Tobique blues artists calls the New Brunswick government’s decision to get rid of the independent arts board “heartbreaking”

(Blues guitarist Gary Sappier says he’ll try to keep art NB independent from government)

Trina Roache
APTN National News
TOBIQUE FIRST NATION – A blues guitarist from the Tobique First Nation says the New Brunswick government’s decision to end the work of a program that funds artists “heartbreaking.”

Gary Sappier said he worked with Arts NB to help up and coming artists find money and opportunities vital to an arts career.

The Liberal Government in New Brunswick will take over the work of the board, cutting $400,000 in administration costs by laying off staff.

Arts NB found out about the move Feb. 3.

The board came into existence in 1989 so the province would have an arms length, non-political entity to hand out taxpayer dollars to artists in the province.

“I’m more concerned about the governance side,” said Sappier. “What we were advocating for 25 years, and it was a national model, was to work at arm’s length from government, from bureaucrats who can give whoever they want the money. We’re judged by our own peers. We’re not bound by bureaucrats who nothing about the arts.”

Sappier said aboriginal artists have been served well by Arts NB.

“They hired an aboriginal outreach worker, an artist herself, doing outreach work to artists in Mi’kmaq and Maliseet communities,” said Sappier. She engaged the communities. Helped with everything, from forms to what programs artists are eligible for. It will be sad to see it all go.”

Sappier has worn many hats in the music industry, from music producer to performing in his own Gary Sappier Blues Band.

arts NB2

He said establishing a career in the arts is a hard road. His main focus with Arts NB is to help artists find cash, navigate complicated grant forms, and career development.

Sappier points to successful New Brunswick bands like the award-winning City Natives as an example of how far aboriginal artists have come.

“In 2014, we had four ECMA artists right here from Tobique. Four groups from New Brunswick. City Natives, won big at the East Coast Music Awards,” said Sappier. “The headlines read; Tobique First Nation shines at ECMA’s. These guys are working very, very hard at their craft. They’ve stepped up to the challenge.”

But Aboriginal artists need support and Sappier said he is worried that will disappear if government takes over the arts board.

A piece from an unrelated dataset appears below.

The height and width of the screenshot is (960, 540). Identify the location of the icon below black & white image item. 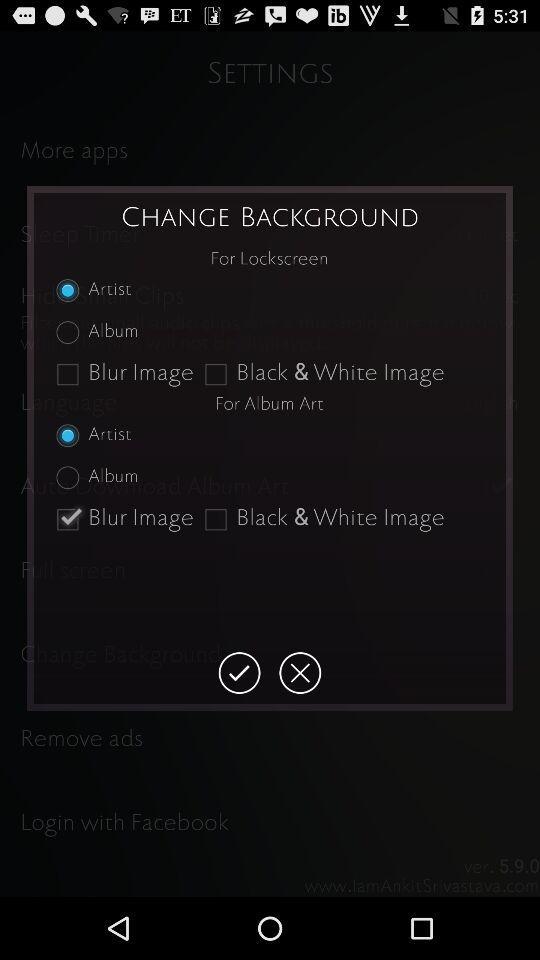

“It’s pretty hard, it’s an endless self-promotion. And you’re always doing it every day,” said Sappier. “Networking is one of the most important things you can do outside the province. The Arts board? We were doing that. That’s one of the things we’re going to miss.”

It’s not over yet.

New Brunswick Tourism, Culture and Heritage Minister, along with the Premier Brian Gallant, are expected to meet with the arts board next week.

Sappier plans to plead his case of why having a board at arm’s length from government is so important.

Phone calls to the Department of Tourism, Culture and Heritage were not returned.

A press release issued earlier this month said the decision wouldn’t mean less money for artists.

Minister Bill Fraser said, “This will result in a more focused, streamlined approach to ensure that the maximum amount of funding reaches the artists in a cost-effective way while ensuring that the arm’s-length, peer assessment model remains intact.”

But in a post to the Arts NB site, the board chair wrote that he disagrees with the decision.

“The actions Minister Fraser is taking right now will wreck something that has been working for over 25 years through successive Liberal and Conservative governments,” said Pierre McGraw. “Does this government really want to be the regime that re-politicizes arts funding?”